Questionner la pertinence de l'abstraction dans son cas ne se pose même pas - «c'est un besoin personnel», dit-il - tellement sa quête ne supporte aucun compromis, tellement il est en quête d'absolu.

«La pratique de Tousignant nous emmène encore et toujours en un lieu de pure et complète sensation, unique et distincte, qui ne renvoie à rien d'autre qu'à elle-même, en un mot au sublime», écrit l'ancien directeur du MAC, Marc Mayer, dans le catalogue de l'exposition.

Le travail

Parmi ses pinceaux et ses contenants de peinture, l'artiste s'avère un peu plus prosaïque. Pour lui, c'est un travail. Son oeuvre a occupé toute sa vie active. Contrairement à beaucoup de ses collègues, il n'a pas été enseignant, ni graphiste ou illustrateur.

«J'ai longtemps travaillé 12 heures par jour, avoue-t-il. Maintenant, je ne peux pas en faire autant. Ça tourne plus autour de quatre heures.»

De création, devons-nous ajouter. Il passe tout de même beaucoup de temps en atelier. L'espace est d'ailleurs habité, vivant, vibrant. Les yeux du maître des lieux disent toute l'intensité qui est la sienne, qui le hante et le transporte. Littéralement.

Mais contrairement à ce qu'on pourrait penser d'un tel expérimentateur de la couleur sans équivoque, il ne travaille pas en vase clos. Il s'éparpille pour mieux se concentrer.

«Je ne crois pas à la spécialisation totale, fait-il. Je fais plusieurs choses en même temps, les monochromes et les cercles.»

Sculptures

Il travaille également de plus en plus en trois dimensions. La volonté reste la même: couleurs et lumière, mais en y ajoutant une nouvelle profondeur. Sa série récente des Modulateurs, des acryliques sur aluminium installés tels des paravents spectaculaires, semble ouvrir une nouvelle porte dans sa création, décuplant le potentiel des sensations.
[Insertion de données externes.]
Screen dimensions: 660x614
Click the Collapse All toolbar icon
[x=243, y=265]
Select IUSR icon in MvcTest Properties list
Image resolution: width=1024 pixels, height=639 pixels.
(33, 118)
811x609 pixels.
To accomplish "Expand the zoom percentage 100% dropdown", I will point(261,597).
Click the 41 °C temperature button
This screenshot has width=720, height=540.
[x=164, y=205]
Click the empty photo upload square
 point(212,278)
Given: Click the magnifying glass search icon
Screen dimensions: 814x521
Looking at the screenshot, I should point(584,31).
«L'objet sculpture est comme nous, il existe dans l'espace», note l'artiste.

En fait foi son oeuvre la plus récente qui pointe vers de nouvelles et ambitieuses directions. Avec L'oeuvre au noir (2008), Claude Tousignant garde son arc et ses flèches, mais, avec ces quatre structures pyramidales aux couleurs vives, il semble viser désormais les étoiles. Il faudrait peut-être commencer à travailler dès maintenant sur une future rétrospective!

 

Claude Tousignant Chronologie

1932 Naissance à Montréal, dernier d'une famille de sept enfants.

1948 Entre à la School of Art and Design du Musée des beaux-arts de Montréal. Défenseur de l'abstraction, son professeur Gordon Webber aura une grande influence sur lui.
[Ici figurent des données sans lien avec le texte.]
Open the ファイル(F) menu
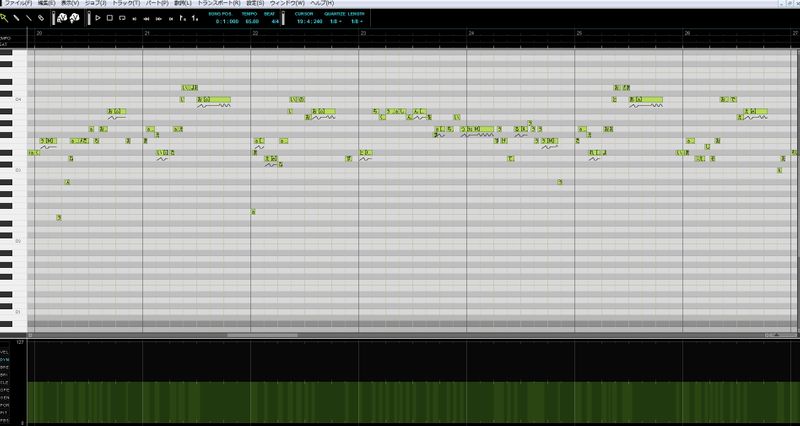This screenshot has height=426, width=800. coord(17,4)
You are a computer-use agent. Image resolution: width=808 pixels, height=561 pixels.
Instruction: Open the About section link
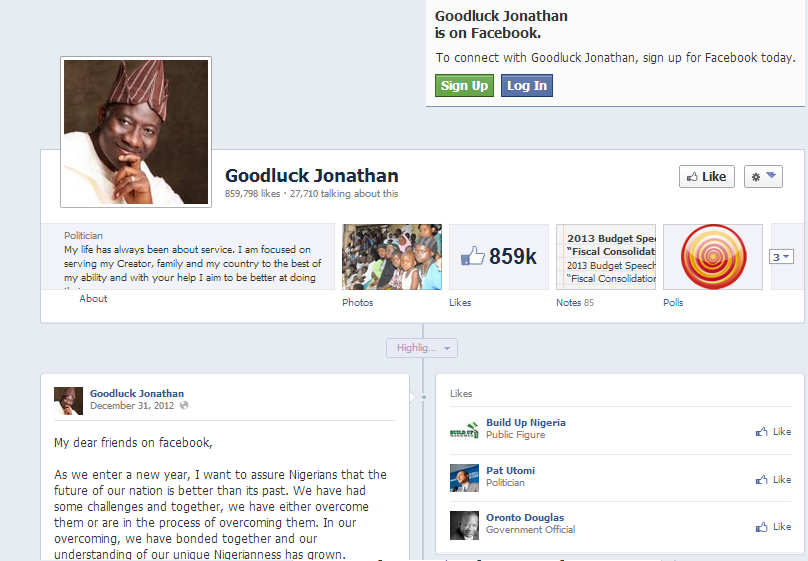tap(93, 298)
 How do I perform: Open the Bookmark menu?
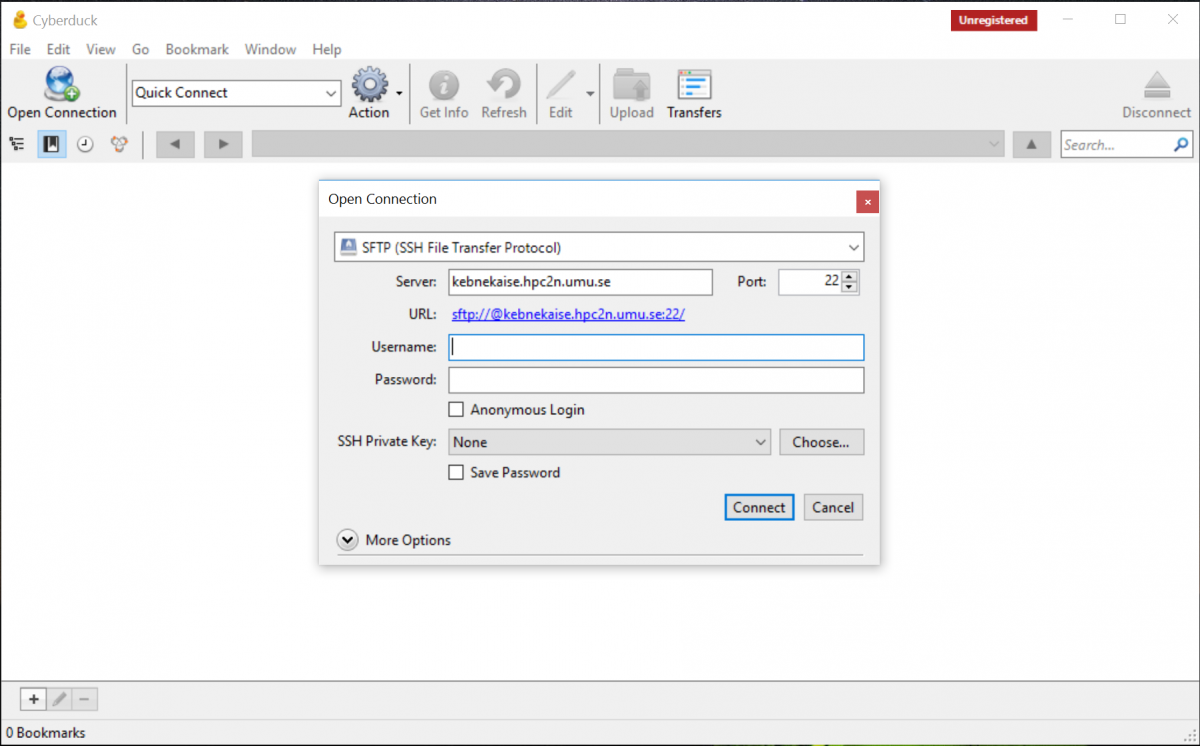pyautogui.click(x=197, y=49)
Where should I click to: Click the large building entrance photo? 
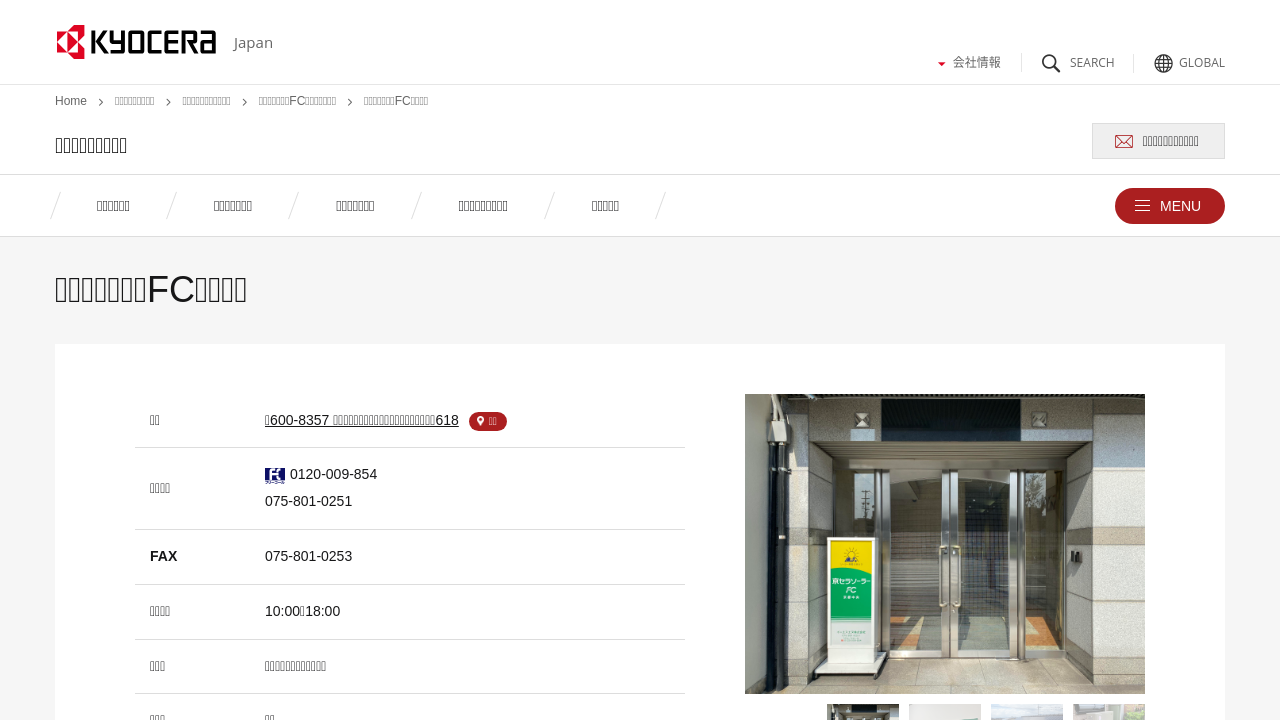pos(945,543)
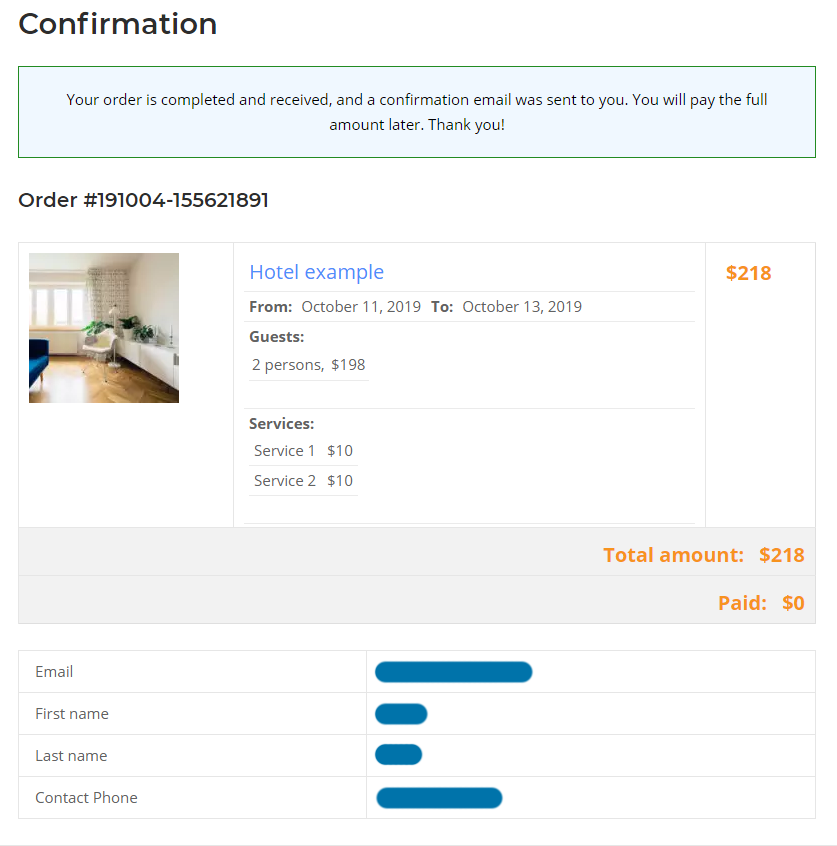
Task: Click the $218 price beside the hotel
Action: [749, 273]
1955 Participe à l'exposition d'ouverture de la galerie L'Actuelle, cofondée par Guido Molinari, la première consacrée à l'art non figuratif au Canada.

1956 Première exposition de l'Association des artistes non figuratifs de Montréal. Il expose aussi à la Parma Gallery de New York.
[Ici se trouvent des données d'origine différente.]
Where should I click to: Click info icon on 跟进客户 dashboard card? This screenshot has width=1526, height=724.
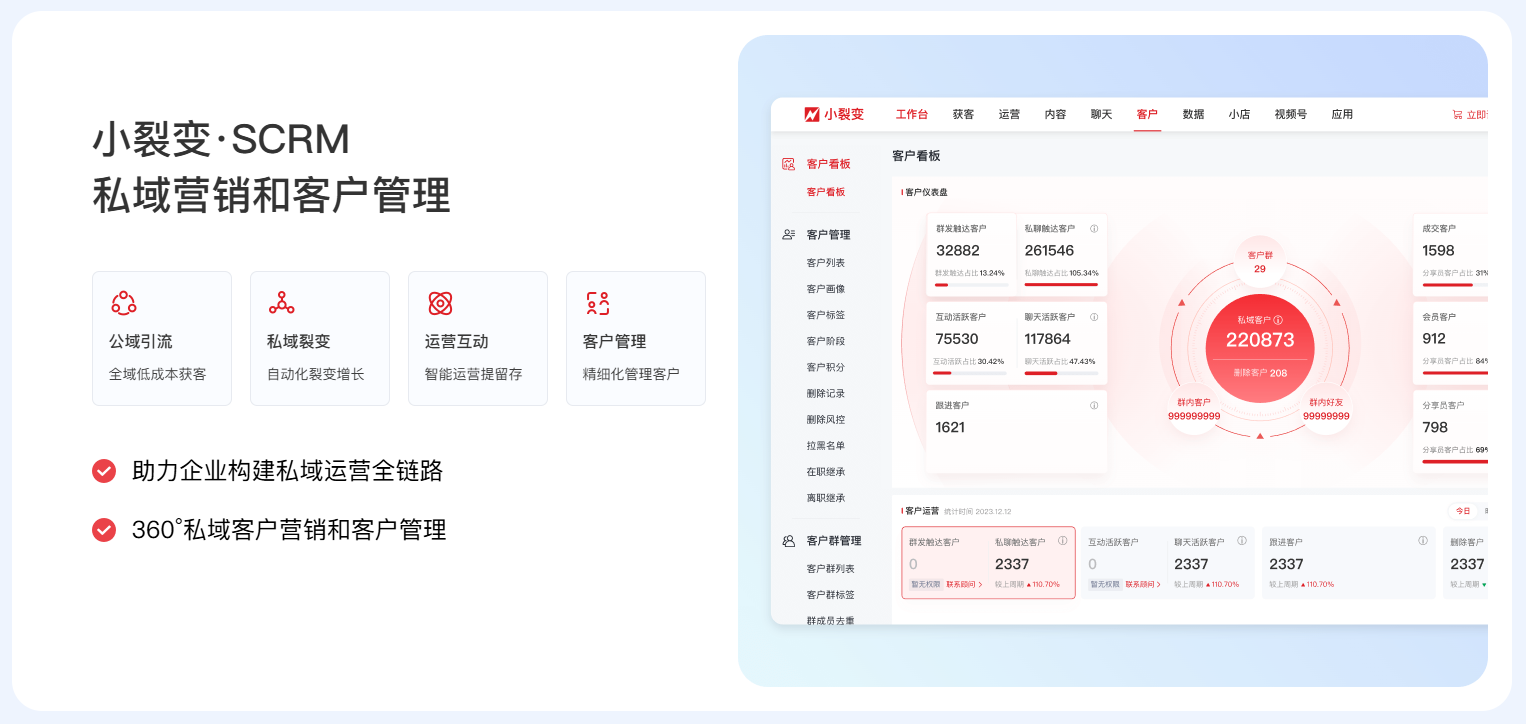(1094, 405)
1959 Exposition Art abstrait à l'École des beaux-arts de Montréal.

1960 Participe au 77e Salon annuel du printemps du Musée des beaux-arts de Montréal.

1962 Obtient le premier prix au Salon de la Jeune Peinture de l'École des beaux-arts de Montréal et participe à l'exposition La Peinture canadienne moderne à Spolète, en Italie.

1963 Expose, en compagnie de Marcel Barbeau, à la Dorothy Cameron Gallery, à Toronto et participe à la 5e Exposition biennale de la peinture canadienne à Londres.

1964 Exposition Color Dynamism, Then and Now, à la East Hampton Gallery, à New York.

1965 Il représente le Canada à la VIIIe Biennale de Sâo Paolo et participe à l'exposition The Responsive Eye au Museum of Modern Art de New York.

1973 Rétrospective Claude Tousignant à la Galerie nationale du Canada, présentée au Musée d'art contemporain de Montréal, à l'Art Gallery of Ontario et au Centre culturel canadien à Paris.

1974 Prix Victor-Martyn-Lynch-Staunton du Conseil des Arts du Canada.

1976 Officier de l'Ordre du Canada.

1980 Exposition intitulée Diptyques au Musée d'art contemporain de Montréal.

1982 Exposition Sculptures au Musée des beaux-arts de Montréal.

1989Prix Paul-Émile-Borduas, la plus haute distinction en arts visuels, décerné par le gouvernement du Québec.

1994 Monochromes, 1978-1993, au Musée du Québec.

2009 Claude Tousignant, une rétrospective au MAC.